» Exercise: Your answer should consist solely of the lines from the first line of the data through the line with "deea (590, 1265)", each reproduced exactly.
⁂
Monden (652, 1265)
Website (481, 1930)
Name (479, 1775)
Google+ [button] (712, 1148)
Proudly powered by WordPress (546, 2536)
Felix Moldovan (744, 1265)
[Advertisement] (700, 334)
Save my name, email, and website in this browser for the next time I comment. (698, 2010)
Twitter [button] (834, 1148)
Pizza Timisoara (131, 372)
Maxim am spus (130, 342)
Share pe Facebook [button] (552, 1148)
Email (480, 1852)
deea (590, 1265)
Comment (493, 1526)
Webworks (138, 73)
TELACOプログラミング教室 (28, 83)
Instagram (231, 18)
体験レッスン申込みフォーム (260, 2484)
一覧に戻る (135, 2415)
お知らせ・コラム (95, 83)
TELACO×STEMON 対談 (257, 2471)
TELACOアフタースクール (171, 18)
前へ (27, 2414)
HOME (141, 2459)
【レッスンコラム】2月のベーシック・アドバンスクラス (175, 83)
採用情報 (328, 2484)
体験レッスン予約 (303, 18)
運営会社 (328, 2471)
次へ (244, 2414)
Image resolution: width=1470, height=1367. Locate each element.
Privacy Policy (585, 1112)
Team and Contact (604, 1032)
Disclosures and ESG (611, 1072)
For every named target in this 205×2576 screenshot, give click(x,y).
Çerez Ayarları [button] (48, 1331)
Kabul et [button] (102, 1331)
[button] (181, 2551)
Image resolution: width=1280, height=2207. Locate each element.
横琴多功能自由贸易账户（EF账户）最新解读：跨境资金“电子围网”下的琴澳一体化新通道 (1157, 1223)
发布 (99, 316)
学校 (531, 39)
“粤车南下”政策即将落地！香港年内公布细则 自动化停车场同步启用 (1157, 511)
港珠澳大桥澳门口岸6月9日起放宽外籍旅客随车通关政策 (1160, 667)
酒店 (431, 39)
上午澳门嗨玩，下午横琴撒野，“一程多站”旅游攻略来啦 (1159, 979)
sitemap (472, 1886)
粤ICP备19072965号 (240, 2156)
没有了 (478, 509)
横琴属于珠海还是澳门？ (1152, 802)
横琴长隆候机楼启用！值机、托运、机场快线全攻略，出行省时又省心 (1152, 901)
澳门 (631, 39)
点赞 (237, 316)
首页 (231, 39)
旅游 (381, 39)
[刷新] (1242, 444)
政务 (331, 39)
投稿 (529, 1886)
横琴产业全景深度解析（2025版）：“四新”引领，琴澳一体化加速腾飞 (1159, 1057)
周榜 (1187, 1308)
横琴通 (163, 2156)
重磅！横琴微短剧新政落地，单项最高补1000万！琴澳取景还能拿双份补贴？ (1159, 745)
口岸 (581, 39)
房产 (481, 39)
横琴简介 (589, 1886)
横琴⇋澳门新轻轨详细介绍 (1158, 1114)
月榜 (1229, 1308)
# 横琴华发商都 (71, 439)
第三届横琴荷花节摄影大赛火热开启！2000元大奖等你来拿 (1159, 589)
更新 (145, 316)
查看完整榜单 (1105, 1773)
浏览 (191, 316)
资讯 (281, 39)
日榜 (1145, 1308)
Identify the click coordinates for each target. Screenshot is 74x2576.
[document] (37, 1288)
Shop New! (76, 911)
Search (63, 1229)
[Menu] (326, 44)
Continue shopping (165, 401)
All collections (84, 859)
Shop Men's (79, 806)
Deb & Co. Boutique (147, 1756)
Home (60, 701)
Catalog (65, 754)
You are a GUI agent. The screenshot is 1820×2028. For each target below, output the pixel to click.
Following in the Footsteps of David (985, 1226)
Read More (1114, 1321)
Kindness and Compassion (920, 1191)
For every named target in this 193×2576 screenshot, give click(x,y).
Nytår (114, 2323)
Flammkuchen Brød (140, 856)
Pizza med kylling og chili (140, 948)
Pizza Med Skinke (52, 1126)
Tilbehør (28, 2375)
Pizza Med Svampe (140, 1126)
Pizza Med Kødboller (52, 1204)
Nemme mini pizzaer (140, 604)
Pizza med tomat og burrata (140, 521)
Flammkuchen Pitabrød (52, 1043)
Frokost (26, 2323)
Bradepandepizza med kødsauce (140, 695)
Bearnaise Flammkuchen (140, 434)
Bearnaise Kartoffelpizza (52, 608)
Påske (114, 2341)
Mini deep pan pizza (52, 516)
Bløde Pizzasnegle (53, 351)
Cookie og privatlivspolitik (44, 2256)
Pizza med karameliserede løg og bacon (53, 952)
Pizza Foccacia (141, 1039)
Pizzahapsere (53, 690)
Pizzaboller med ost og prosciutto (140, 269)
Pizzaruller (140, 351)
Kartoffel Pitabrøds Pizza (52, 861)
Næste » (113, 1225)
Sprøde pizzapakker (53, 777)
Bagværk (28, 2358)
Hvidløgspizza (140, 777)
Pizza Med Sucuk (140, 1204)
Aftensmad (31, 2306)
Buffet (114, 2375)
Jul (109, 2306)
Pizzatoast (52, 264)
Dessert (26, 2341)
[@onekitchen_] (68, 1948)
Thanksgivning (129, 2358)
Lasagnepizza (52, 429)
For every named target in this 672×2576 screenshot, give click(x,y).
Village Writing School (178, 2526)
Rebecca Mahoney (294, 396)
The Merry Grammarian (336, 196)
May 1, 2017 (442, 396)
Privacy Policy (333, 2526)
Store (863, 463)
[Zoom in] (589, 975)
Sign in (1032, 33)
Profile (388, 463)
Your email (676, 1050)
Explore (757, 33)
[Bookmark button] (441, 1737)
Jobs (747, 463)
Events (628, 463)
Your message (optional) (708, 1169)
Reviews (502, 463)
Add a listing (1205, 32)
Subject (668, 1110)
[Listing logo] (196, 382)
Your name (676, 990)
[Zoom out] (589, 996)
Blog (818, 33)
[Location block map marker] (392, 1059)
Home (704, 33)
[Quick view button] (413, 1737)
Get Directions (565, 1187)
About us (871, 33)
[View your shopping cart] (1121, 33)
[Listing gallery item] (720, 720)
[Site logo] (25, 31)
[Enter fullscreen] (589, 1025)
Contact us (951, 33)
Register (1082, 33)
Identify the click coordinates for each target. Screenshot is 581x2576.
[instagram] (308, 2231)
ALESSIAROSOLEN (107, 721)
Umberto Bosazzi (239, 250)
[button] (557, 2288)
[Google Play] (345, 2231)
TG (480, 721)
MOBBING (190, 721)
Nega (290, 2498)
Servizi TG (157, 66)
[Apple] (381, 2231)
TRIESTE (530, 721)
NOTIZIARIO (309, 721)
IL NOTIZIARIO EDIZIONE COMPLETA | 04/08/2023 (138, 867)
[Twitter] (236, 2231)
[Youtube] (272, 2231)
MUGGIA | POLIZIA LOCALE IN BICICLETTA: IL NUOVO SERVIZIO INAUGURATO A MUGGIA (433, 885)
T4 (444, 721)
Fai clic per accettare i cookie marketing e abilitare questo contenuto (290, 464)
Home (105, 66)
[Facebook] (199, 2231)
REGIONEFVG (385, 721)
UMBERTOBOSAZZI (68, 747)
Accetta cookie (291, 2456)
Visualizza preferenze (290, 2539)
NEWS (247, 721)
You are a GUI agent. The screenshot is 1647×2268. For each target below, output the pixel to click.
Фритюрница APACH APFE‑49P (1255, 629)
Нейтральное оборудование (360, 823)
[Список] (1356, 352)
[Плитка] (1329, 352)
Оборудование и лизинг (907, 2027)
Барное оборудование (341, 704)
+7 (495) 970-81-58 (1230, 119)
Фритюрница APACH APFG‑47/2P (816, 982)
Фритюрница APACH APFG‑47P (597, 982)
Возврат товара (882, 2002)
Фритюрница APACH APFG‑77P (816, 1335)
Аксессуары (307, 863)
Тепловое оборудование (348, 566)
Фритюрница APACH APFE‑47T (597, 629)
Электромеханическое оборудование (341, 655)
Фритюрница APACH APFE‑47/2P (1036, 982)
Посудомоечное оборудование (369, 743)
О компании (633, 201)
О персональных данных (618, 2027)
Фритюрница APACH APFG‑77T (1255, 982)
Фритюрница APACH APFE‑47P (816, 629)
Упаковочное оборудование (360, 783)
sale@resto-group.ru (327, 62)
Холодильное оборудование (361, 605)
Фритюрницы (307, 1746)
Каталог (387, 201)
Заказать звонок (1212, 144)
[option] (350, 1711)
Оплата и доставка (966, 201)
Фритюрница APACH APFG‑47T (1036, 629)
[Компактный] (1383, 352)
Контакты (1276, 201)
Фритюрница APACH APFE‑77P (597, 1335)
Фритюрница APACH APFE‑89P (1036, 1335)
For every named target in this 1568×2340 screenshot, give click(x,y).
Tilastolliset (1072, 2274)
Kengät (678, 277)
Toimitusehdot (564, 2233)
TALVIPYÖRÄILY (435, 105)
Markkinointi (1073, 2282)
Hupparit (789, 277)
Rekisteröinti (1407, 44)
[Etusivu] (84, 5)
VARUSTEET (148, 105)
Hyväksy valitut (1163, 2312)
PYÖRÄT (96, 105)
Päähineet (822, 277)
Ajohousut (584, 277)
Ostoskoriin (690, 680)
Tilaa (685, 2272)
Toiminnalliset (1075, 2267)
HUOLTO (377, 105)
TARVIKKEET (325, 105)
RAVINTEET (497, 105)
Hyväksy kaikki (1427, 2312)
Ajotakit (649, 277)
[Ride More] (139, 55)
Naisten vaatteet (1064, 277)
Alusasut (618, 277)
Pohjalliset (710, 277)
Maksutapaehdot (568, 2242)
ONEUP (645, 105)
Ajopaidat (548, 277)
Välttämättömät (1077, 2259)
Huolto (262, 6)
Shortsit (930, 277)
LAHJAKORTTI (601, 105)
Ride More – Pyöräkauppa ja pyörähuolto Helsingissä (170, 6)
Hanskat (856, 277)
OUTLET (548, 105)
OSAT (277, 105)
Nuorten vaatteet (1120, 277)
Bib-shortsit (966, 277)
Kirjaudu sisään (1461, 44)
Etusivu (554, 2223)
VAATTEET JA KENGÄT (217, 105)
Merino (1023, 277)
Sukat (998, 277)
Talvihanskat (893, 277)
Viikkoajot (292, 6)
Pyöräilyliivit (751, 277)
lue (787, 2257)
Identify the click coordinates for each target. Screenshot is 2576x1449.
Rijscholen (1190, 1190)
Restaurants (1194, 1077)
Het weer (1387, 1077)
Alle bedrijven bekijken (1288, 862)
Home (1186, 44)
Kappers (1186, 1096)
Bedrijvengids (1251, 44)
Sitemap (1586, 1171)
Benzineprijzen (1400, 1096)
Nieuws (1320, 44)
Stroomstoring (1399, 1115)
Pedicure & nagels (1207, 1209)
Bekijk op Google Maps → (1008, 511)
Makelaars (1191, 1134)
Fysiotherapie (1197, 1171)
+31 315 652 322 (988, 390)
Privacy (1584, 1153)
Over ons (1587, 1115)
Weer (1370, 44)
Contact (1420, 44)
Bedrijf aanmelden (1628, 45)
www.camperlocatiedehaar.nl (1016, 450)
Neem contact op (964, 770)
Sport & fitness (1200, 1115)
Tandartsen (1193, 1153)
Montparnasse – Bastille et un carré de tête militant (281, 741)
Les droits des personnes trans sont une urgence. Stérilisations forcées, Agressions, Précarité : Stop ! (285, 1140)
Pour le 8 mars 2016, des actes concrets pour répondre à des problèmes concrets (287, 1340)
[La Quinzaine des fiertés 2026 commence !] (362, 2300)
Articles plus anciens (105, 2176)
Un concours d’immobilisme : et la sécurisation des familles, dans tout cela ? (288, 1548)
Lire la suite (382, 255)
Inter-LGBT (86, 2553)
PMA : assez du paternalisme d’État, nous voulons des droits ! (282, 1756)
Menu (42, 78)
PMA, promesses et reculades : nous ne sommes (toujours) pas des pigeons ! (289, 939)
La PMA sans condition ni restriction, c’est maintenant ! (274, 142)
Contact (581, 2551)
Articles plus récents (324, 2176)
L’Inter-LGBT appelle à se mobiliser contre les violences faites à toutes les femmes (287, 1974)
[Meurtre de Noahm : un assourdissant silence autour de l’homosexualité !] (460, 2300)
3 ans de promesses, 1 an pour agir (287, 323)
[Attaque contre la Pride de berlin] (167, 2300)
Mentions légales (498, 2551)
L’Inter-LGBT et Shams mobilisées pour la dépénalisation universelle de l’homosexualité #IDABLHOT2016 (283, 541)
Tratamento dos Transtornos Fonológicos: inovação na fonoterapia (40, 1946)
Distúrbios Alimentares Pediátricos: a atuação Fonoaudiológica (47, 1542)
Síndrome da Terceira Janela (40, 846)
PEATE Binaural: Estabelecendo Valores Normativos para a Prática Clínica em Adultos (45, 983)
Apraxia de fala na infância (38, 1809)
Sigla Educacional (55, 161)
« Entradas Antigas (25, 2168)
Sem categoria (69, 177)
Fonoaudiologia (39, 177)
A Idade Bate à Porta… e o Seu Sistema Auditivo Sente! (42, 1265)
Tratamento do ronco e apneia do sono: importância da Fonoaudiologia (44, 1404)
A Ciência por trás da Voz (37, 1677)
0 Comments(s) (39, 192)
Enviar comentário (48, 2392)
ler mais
⁂
» Output:
Monden (652, 1265)
Website (481, 1930)
Name (479, 1775)
Google+ [button] (712, 1148)
Proudly powered by WordPress (546, 2536)
Felix Moldovan (744, 1265)
[Advertisement] (700, 334)
Save my name, email, and website in this browser for the next time I comment. (698, 2010)
Twitter [button] (834, 1148)
Pizza Timisoara (131, 372)
Maxim am spus (130, 342)
Share pe Facebook [button] (552, 1148)
Email (480, 1852)
deea (590, 1265)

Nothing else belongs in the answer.